Perpres Nomor 201 Tahun 2024 diberlakukan sejak tanggal diundangkan, yaitu pada hari yang sama ketika ditetapkan, sebagaimana diumumkan oleh Menteri Sekretaris Negara. Lewat pengesahan ini, pemerintah berharap dapat melaksanakan APBN 2025 secara efektif dan berorientasi pada pencapaian tujuan pembangunan nasional.
Kinerja Penerimaan Pajak
Penerimaan pajak Indonesia dalam 10 tahun terakhir menunjukkan kinerja yang cukup baik meskipun mengalami penurunan antara 2014 hingga 2019. Namun, sejak 2021 hingga 2023, penerimaan pajak mengalami pertumbuhan yang signifikan, didorong oleh pemulihan ekonomi, kenaikan harga komoditas, dan kebijakan pajak yang tepat. Pada tahun 2022, penerimaan pajak bahkan mencatatkan pertumbuhan tertinggi hingga 115,6%, dengan rasio pajak di 2023 mencapai 8,9%, mencerminkan peningkatan yang stabil.
“Di tahun 2021 kita bisa mencapai pertumbuhan dengan capaian 104% dan di 2023 rasio pajak juga bertumbuh menjadi 8,9%,” ujar Kepala Subdirektorat Pengelolaan Penerimaan Pajak Direktorat Jenderal Pajak (DJP) Kementerian Keuangan, Muchamad Arifin, kala mengisi acara Media Gathering APBN 2025, dikutip kemenkeu.go.id.
Meskipun demikian, tahun 2024 pemerintah menghadapi beberapa tantangan besar terkait dengan pencapaian target penerimaan pajak. Tekanan datang dari penurunan harga komoditas global dan peningkatan restitusi pajak yang cukup signifikan.
Hingga bulan Agustus 2024, penerimaan pajak tercatat mencapai Rp1.196,54 triliun, atau 60,16% dari target yang telah ditetapkan dalam APBN 2024. Penerimaan dari PPN & PPnBM menunjukkan hasil yang positif, meski tantangan besar tetap ada.

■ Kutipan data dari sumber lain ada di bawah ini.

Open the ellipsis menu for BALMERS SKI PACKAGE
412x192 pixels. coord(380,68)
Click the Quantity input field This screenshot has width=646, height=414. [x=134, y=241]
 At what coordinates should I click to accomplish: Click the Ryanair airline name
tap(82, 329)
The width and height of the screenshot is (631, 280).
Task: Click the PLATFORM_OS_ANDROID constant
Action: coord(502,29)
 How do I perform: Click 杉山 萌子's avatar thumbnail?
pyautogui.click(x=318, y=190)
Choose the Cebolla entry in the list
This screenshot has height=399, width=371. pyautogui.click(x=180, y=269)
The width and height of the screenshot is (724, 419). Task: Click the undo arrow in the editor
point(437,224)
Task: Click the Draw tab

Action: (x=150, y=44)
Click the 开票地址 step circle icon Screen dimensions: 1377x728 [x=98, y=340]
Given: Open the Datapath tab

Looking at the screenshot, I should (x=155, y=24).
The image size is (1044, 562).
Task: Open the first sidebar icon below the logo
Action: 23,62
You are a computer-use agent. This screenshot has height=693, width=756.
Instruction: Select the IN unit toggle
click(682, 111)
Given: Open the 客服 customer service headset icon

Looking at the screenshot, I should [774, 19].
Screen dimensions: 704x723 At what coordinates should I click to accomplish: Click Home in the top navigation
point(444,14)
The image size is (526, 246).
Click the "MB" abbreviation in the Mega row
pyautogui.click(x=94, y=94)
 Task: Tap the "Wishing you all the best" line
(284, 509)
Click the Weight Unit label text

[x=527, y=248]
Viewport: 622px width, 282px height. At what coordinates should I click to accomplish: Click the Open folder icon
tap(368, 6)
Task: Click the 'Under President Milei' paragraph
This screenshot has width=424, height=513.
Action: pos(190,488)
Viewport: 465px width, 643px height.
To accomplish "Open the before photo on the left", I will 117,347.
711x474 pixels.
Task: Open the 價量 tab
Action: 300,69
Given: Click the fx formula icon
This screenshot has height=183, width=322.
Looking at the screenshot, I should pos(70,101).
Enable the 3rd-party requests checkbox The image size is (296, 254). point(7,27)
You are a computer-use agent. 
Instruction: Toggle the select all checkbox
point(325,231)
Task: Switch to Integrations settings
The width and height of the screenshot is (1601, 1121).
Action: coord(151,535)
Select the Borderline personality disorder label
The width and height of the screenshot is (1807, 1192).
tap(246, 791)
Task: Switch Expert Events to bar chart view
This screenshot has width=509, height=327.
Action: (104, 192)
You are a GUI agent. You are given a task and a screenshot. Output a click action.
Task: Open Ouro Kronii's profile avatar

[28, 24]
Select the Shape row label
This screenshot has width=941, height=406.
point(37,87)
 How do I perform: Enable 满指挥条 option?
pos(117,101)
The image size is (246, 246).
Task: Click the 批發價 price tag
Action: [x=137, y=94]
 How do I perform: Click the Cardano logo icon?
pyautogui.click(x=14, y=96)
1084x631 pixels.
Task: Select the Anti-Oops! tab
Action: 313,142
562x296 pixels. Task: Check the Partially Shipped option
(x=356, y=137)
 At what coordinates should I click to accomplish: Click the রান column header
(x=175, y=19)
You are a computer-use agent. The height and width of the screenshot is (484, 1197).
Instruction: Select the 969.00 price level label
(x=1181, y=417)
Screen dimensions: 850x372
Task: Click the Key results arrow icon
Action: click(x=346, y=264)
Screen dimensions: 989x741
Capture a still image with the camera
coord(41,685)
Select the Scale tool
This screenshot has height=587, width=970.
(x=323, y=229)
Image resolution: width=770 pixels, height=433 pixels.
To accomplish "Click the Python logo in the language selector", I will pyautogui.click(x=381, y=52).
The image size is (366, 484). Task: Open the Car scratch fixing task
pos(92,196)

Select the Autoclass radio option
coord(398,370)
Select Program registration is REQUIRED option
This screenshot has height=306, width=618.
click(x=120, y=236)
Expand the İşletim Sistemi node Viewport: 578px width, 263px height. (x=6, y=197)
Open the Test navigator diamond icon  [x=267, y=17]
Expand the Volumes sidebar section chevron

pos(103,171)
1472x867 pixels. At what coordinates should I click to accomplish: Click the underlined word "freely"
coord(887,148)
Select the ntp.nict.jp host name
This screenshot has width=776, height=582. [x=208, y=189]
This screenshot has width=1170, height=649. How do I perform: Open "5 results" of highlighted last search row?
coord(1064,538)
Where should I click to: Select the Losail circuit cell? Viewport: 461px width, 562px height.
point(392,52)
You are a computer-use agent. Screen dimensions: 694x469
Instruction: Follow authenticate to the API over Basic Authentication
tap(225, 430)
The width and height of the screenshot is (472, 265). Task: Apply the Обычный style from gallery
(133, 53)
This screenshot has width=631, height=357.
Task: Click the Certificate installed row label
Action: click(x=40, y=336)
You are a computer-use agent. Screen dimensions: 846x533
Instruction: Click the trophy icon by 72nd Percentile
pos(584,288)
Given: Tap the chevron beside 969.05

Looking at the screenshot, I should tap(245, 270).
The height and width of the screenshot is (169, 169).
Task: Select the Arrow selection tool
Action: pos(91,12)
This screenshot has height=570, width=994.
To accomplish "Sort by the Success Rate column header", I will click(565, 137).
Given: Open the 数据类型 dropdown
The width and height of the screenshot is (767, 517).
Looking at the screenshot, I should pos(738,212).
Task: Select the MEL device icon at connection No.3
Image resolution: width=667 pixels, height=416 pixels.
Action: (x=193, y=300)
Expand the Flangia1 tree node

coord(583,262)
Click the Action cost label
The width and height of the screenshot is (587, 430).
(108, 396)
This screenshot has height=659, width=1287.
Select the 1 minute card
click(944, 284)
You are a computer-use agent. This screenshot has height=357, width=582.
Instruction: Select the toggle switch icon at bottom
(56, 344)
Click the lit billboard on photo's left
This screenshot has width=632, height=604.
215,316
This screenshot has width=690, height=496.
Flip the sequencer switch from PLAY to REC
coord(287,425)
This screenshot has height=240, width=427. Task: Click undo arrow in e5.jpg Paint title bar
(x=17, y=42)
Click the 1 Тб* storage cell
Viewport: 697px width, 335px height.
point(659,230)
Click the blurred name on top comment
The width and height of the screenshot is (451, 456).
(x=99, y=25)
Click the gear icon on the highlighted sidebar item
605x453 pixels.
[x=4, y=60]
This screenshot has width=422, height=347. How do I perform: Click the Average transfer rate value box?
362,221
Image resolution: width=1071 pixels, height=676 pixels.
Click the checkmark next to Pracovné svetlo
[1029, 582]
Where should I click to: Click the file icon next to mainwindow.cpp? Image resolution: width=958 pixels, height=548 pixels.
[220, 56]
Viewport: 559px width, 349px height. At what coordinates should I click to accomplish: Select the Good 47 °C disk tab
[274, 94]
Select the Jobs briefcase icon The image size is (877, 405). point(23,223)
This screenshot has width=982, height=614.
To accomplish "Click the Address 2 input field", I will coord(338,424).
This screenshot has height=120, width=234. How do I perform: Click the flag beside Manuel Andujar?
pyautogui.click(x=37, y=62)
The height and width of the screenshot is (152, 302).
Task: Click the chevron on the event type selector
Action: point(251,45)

- Tolak Warisan Rp81 Triliun, Anak Bos Astro Pilih jadi Biksu
- Harga Sembako di Jakarta: Cabe Rawit Hijau Naik, Semangka Turun
- Menguat Rp9.000 Segram, Simak Daftar Harga Emas Antam Hari ini
Untuk tahun 2025, target penerimaan pajak diproyeksikan mencapai Rp2.490,9 triliun , yang akan mencatatkan pertumbuhan 13,9% dibandingkan dengan outlook 2024. Pertumbuhan ini diperkirakan akan didorong oleh penerimaan pajak dari PPh nonmigas dan PPN & PPnBM.
Namun, proyeksi ekonomi global yang stagnan dan moderasi harga komoditas menjadi faktor yang perlu diwaspadai, ditambah dengan pergeseran sektor manufaktur ke sektor jasa yang cenderung lebih sulit dipantau dan dipungut pajaknya.
"Perubahan aktivitas ekonomi yang tadinya konvensional menjadi digital. Ini tentu saja membutuhkan peregeseran cara pemungutan pajak yang baru karena relatif lebih sulit dibandingkan dengan ekonomi konvensional,” tambah Arifin.
Dalam menghadapi tantangan tersebut, Arifin menyampaikan pentingnya kebijakan perpajakan yang terfokus pada perluasan basis pajak. Hal ini dilakukan melalui intensifikasi dan ekstensifikasi, serta pemanfaatan teknologi perpajakan yang dapat mendorong kepatuhan wajib pajak.
Selain itu, penegakan hukum, insentif perpajakan, dan penguatan organisasi serta SDM akan menjadi kunci utama dalam mengoptimalkan penerimaan pajak di masa depan.
Ditinjau dari realisasi total pendapatan, penerimaan negara Indonesia mengalami perkembangan dalam tiga tahun terakhir. Pada tahun 2022, realisasi penerimaan negara tercatat sebesar Rp2.635,84 triliun, sedikit meningkat pada tahun 2023 menjadi Rp2.637,25 triliun, dan diperkirakan akan mencapai Rp2.802,29 triliun hingga akhir bulan desember 2024. Total pendapatan negara pada 2025 diperkirakan mencapai Rp3.005,1 triliun.